Brand Term Pollution - The Google Ads Issue I See In Almost Every Audit
There’s one issue I come across more than any other when I’m auditing Google Ads accounts for new clients.
I call it brand term pollution, and once you know what to look for, you’ll start spotting it everywhere.
Here’s how it works. Depending on how an account is set up, what campaign types are being used (Performance Max is a big offender here), and whether broad match or phrase match keywords are in play, brand terms have a sneaky habit of creeping into campaigns that were never meant to target them.
Let’s use an example everyone will recognise. Say you’re Apple, and you’re running a search campaign for laptops aimed at students. You’re promoting the MacBook, and you’ve built ad groups around keywords like “best laptop for students” and “best laptop for college”.
Sounds straightforward enough. Generic, non branded keywords, targeting people who are researching their options.
The problem is, if you don’t have proper negative keyword controls in place, Google will often serve your ads against searches like “best Apple laptop for students” or “MacBook for university” too. Suddenly your “generic” campaign isn’t just reaching people comparing options. It’s also reaching people who already know exactly who they want to buy from.
And these are two completely different types of customer.
Someone searching for your brand by name already knows you, and is likely well down the path towards buying from you. Someone searching a generic, category level term is still working out who they want to buy from at all. They might end up choosing you, or they might not.
Brand searches convert at a wildly higher rate. It’s not unusual to see conversion rates five, ten, even twenty times higher than non branded traffic. They’re cheaper per click too, and they tend to have far stronger click through rates.

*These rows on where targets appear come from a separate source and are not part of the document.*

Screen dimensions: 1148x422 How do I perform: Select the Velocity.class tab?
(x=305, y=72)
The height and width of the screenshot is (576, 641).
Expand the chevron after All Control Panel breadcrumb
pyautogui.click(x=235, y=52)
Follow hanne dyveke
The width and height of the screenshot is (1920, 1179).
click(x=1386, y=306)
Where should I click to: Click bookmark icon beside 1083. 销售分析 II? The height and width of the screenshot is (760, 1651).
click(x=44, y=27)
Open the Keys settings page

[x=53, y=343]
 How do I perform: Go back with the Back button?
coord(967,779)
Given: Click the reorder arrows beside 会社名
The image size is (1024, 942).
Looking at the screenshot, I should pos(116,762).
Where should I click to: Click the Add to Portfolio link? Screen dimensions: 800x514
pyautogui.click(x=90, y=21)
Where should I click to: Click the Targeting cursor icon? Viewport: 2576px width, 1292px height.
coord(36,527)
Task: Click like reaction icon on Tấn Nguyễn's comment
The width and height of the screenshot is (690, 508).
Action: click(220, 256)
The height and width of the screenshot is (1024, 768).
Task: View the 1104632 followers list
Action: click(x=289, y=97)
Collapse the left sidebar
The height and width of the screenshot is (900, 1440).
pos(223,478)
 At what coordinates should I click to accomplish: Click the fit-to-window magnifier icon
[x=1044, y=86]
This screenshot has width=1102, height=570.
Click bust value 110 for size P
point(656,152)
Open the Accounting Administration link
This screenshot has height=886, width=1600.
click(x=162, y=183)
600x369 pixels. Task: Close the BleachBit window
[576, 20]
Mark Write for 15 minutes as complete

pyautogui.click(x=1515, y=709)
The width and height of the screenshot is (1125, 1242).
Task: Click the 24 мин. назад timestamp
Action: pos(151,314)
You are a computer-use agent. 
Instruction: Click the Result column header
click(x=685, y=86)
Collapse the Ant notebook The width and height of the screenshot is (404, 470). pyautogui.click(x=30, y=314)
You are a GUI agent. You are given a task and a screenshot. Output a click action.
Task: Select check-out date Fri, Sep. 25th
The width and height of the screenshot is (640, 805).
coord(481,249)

So when you blend the two together in your reporting, something odd happens. The headline numbers look fantastic. Clicks are up, cost per click is down, conversions are rolling in, return on ad spend looks brilliant. You’d be forgiven for thinking the campaign is firing on all cylinders.
But dig into the search terms report, and quite often a very different picture emerges.
In my experience, it’s common to find an account where branded terms make up 10% or less of total spend (because the cost per click is so much lower), but anywhere from 50% to 90% of conversions. I audited an account recently where 98% of conversions were coming from branded search terms. Almost the entire result was people who already knew the business, not new customers being won over by the advertising.
That’s a problem, because it means the “performance” being reported isn’t really telling you what you think it’s telling you.
Why does this happen so often?
Honestly, a lot of the time it’s not malicious. It’s just that unless someone is deliberately checking for it and actively controlling for it with negative keywords, it tends to happen by default.
There’s also a less charitable explanation. If you’re an agency, freelancer, or in-house staff member running someone’s ads, letting a bit of brand demand bleed into your “prospecting” campaigns makes your results look a whole lot better. Nobody wants to walk into a meeting and explain why the non branded campaign is underperforming, so this kind of thing often goes unchecked, sometimes because it isn’t being looked for at all, and sometimes because it’s quietly convenient that it isn’t.
How to check if it’s happening to you
If you want to find out whether this is going on in your own account, head over to my website and use the free search term analysis tool.
All you need to do is export a search terms report from Google Ads (account wide, campaign level, or ad group level, whatever you want to look at), upload the CSV exactly as Google gives it to you, and enter your brand name along with any common variations.
The tool will then break down how much of your ad spend, impressions, clicks and conversions are coming from branded search versus genuine non branded activity. No spreadsheet wrangling required.
What to do if you find it
First up, to be clear, this isn’t an argument against running ads on your own brand terms. Whether that’s worthwhile is a separate conversation entirely.
The issue is when brand and non brand activity get mixed together in the same campaign, because it stops you from getting an honest read on how your non branded prospecting is actually performing.
The fix is fairly simple in principle. Set up a dedicated campaign just for your brand and product names (so for Apple, that would be terms like Apple, MacBook, iPad and so on). Then make sure every other campaign, including any Performance Max campaigns, has those same terms properly excluded using negative keywords.
Performance Max is particularly prone to this, since you have far less visibility and control over where your ads actually show. It’s very common to find a Performance Max campaign whose seemingly strong results are being propped up almost entirely by brand term capture, without anyone realising it.
If you’ve got someone else running your Google Ads, it’s worth having a direct conversation with them about whether this is happening in your account, and if so, what’s being done about it. Sometimes the agency or specialist genuinely doesn’t know, simply because nobody has dug deep enough into the search terms to check.
Either way, getting an honest split between brand and non brand performance is one of the simplest ways to understand what your Google Ads spend is actually achieving, rather than what it merely appears to be achieving.